Figure 4: Osmotic water permeability and mercury sensitivity of oocytes expressing AQP-2 with mutations in hydrophilic loop-3 and loop-4. Osmotic water permeability (P) of oocytes injected with water or 2 ng of indicated cRNAs is shown on the left with dotted bars. Mercury sensitivity indicated as percent inhibition by incubation with 1 mM HgCl(2) for 10 min is shown on the right with hatched bars. Means and S.E. of 20-40 experiments are presented. A65C/C181A, double mutations of A65C and C181A; HL3-GlpF: recombinant of HL-3 with GlpF; HL4-GlpF, recombinant of HL-4 with GlpF; HL4-AQP1, recombinant of HL-4 with AQP-1; HL4-MIP, recombinant of HL-4 with MIP; WT, wild type; ND, not determined.

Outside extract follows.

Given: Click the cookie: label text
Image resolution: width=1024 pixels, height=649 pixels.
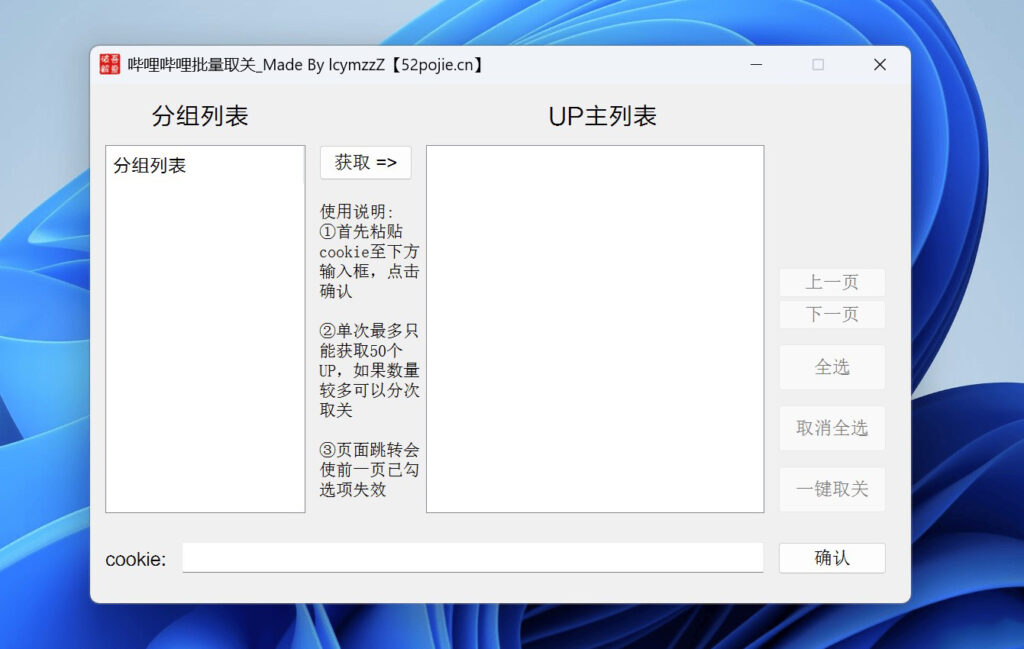Looking at the screenshot, I should pyautogui.click(x=133, y=559).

Roles of HL-3 and HL-4 in the Formation of AQP-2 Aqueous Pathway

Participation of HL-3 and HL-4 in the formation of the aqueous pathway was revealed by the replacement of these domains with the corresponding part of E. coli GlpF (Fig. 4). GlpF was chosen because its function has been examined in detail and because it is known to be permeable to glycerol but not to water(31) . Recombinant HL-3 or HL-4 to GlpF did not induce osmotic water permeability (Fig. 4). In contrast, replacement of HL-4 with other water channels, AQP-1 and MIP, induced osmotic water permeability to a level comparable to that of the wild type. To exclude the possibility of the decrease in readily assembled protein and plasma membrane expression, localization of AQP-2 in total membrane fractions or in plasma membrane fractions was examined by immunoblots. Oocyte membrane was fractionated through a sucrose gradient by ultracentrifugation, and plasma membrane fraction was collected. Immunoblot of fractionated membranes from oocytes injected with GlpF recombinants cRNA indicated that the amounts of synthesized mutants and mutants expressed in plasma membrane were comparable to those of the wild type (Fig. 5). Independent analysis of the amount of the plasma membrane expression was performed by radioimmunoassay. Binding of antibody against external domain of intact oocytes expressing mutants was assayed. Specificity and sensitivity of the antibody were confirmed by immunoblotting (data not shown). Relative expression to the wild type was 65 ± 10% for HL-3 mutant and 68 ± 12% for HL-4 mutants, indicating substantial expression of immunoreactive protein on oocyte plasma membrane. Intact glycosylation of recombinant HL-4 suggested natural maturation of the mutants. When HL-3 was replaced with GlpF, glycosylation was not observed because of removal of the natural glycosylation site of AQP-2.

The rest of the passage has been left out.